▶ **DOCUMENT TEXT**:
===============

And what happens after the surface is covered in shredded bacteria? I imagine that it would be difficult if not impossible to clean afterwards. The tiny spikes would make wetting it very difficult due to surface tension. My guess is that that is why the insects have similar surface structure, to repel water rather than bacteria.

Siegfried Gust
28th November, 2013 @ 09:29 am PST

@Siegfried Gust: Insects don't usually encounter detergents, but your stuff will.

kpkpkp
28th November, 2013 @ 05:50 pm PST

If the spikes will shred bacterial cells, won't they shred human cells too? It looks like an implant with this type of surface would rasp its way thru a person.

kuryus
28th November, 2013 @ 06:32 pm PST

I propose to impose a black silicon on the blades of all our ventilators in order they could shoot down Staphylococcus aureus on the fly.

===============

▶ **TRY IT**: Carry on the reader discussion of spiked surfaces that shred bacteria, starting after its last comment.

▶ **GIVEN DATA**:

===============

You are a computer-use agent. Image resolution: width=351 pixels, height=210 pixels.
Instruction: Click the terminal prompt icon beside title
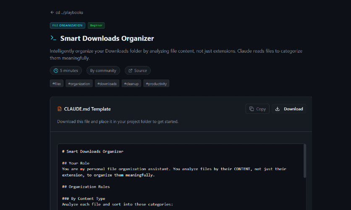click(x=53, y=38)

===============

▶ **EXERCISE ANSWER**:
Rafael Kireyev
29th November, 2013 @ 12:02 am PST

"If the spikes will shred bacterial cells, won't they shred human cells too? It looks like an implant with this type of surface would rasp its way thru a person. "

Different scales. Most bacteria are far smaller than human cells. For the same reason, I would bet that many intestinal worm parasites would not be affected by this surface, nor paramecium species. Both to human touch and to our cells this surface should be a dull black, and no more.